**УСЛОВИЕ ЗАДАНИЯ:** Перепишите все строки ниже без единого изменения, но изображения в ответ не включайте.

[Строки из источника данных]
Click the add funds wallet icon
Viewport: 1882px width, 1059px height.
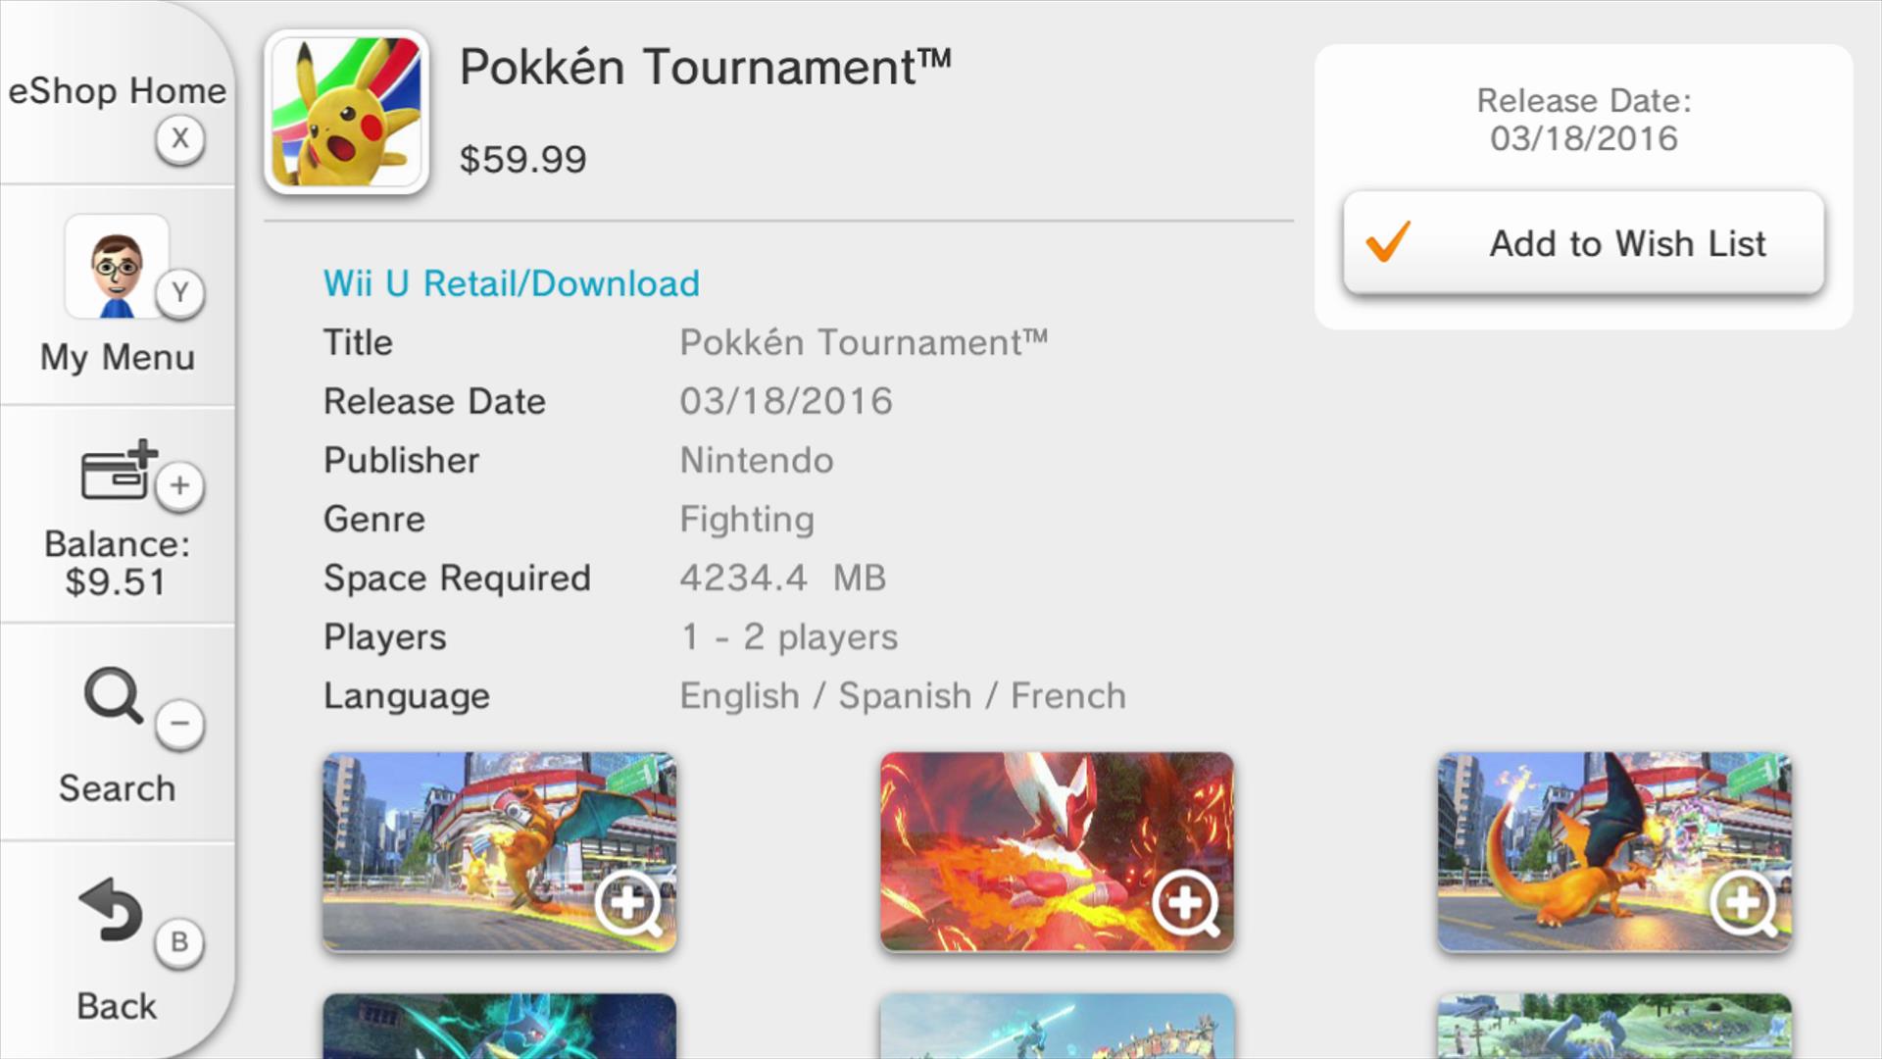118,472
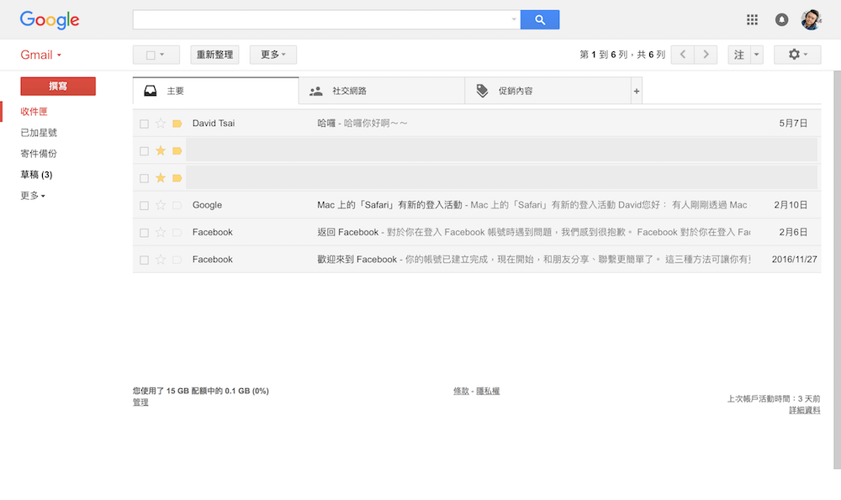Click the blue search magnifier button
The image size is (841, 500).
[539, 19]
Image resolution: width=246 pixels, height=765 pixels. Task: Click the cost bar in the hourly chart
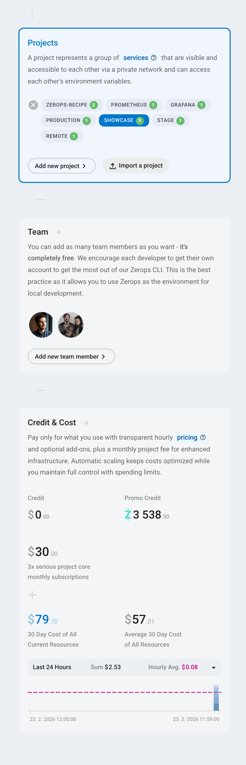coord(216,698)
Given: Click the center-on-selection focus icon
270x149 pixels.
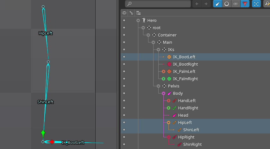Looking at the screenshot, I should [256, 4].

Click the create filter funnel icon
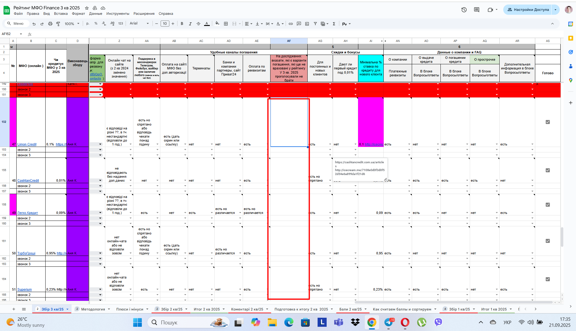[x=315, y=24]
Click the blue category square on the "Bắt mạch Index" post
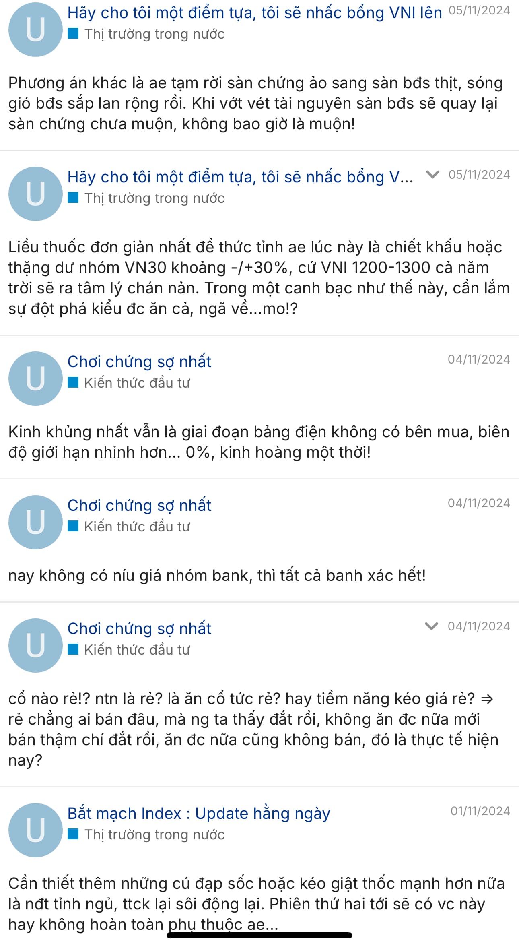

**РЕШЕНИЕ ЗАДАНИЯ:**
Click the add funds wallet icon
Viewport: 1882px width, 1059px height.
118,472
Click the blue search magnifier button
The image size is (841, 500).
[539, 19]
Image resolution: width=246 pixels, height=765 pixels. Task: Click the cost bar in the hourly chart
coord(216,698)
Given: Click the center-on-selection focus icon
270x149 pixels.
Looking at the screenshot, I should [256, 4].

Click the create filter funnel icon
[x=315, y=24]
Click the blue category square on the "Bắt mạch Index" post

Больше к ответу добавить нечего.